• **Data supplied**

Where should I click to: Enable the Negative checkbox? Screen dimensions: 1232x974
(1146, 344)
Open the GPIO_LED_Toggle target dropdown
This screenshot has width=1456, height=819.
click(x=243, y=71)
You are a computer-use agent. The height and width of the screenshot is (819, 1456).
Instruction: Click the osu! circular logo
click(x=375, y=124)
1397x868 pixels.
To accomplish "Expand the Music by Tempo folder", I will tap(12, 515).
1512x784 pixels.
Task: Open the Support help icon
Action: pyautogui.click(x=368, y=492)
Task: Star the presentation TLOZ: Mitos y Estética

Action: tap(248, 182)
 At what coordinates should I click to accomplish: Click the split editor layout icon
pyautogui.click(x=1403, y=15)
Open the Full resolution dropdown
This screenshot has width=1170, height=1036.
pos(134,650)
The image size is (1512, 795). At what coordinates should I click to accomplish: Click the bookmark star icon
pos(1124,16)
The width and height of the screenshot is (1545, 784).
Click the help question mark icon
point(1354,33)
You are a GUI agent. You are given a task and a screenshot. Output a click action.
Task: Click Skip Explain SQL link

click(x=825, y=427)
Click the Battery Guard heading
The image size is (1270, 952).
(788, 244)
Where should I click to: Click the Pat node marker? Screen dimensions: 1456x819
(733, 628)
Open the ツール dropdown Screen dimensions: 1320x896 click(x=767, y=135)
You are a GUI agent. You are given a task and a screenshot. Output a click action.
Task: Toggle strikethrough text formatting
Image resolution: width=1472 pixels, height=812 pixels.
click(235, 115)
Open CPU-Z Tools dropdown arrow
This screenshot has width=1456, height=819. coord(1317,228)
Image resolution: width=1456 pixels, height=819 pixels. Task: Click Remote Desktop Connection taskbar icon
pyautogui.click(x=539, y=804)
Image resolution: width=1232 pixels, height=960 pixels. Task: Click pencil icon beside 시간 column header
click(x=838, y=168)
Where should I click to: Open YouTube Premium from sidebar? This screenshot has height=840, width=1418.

• **Exercise directions**
Please extract exactly, and only, the lines from the line containing "Click the help question mark icon" through the last line of the records.

• **Completed exercise**
Click the help question mark icon
point(1354,33)
You are a GUI agent. You are given a task and a screenshot. Output a click action.
Task: Click Skip Explain SQL link

click(x=825, y=427)
Click the Battery Guard heading
The image size is (1270, 952).
(788, 244)
Where should I click to: Click the Pat node marker? Screen dimensions: 1456x819
(733, 628)
Open the ツール dropdown Screen dimensions: 1320x896 click(x=767, y=135)
You are a GUI agent. You are given a task and a screenshot. Output a click action.
Task: Toggle strikethrough text formatting
Image resolution: width=1472 pixels, height=812 pixels.
click(235, 115)
Open CPU-Z Tools dropdown arrow
This screenshot has width=1456, height=819. coord(1317,228)
Image resolution: width=1456 pixels, height=819 pixels. Task: Click Remote Desktop Connection taskbar icon
pyautogui.click(x=539, y=804)
Image resolution: width=1232 pixels, height=960 pixels. Task: Click pencil icon beside 시간 column header
click(x=838, y=168)
Where should I click to: Open YouTube Premium from sidebar? This screenshot has height=840, width=1418.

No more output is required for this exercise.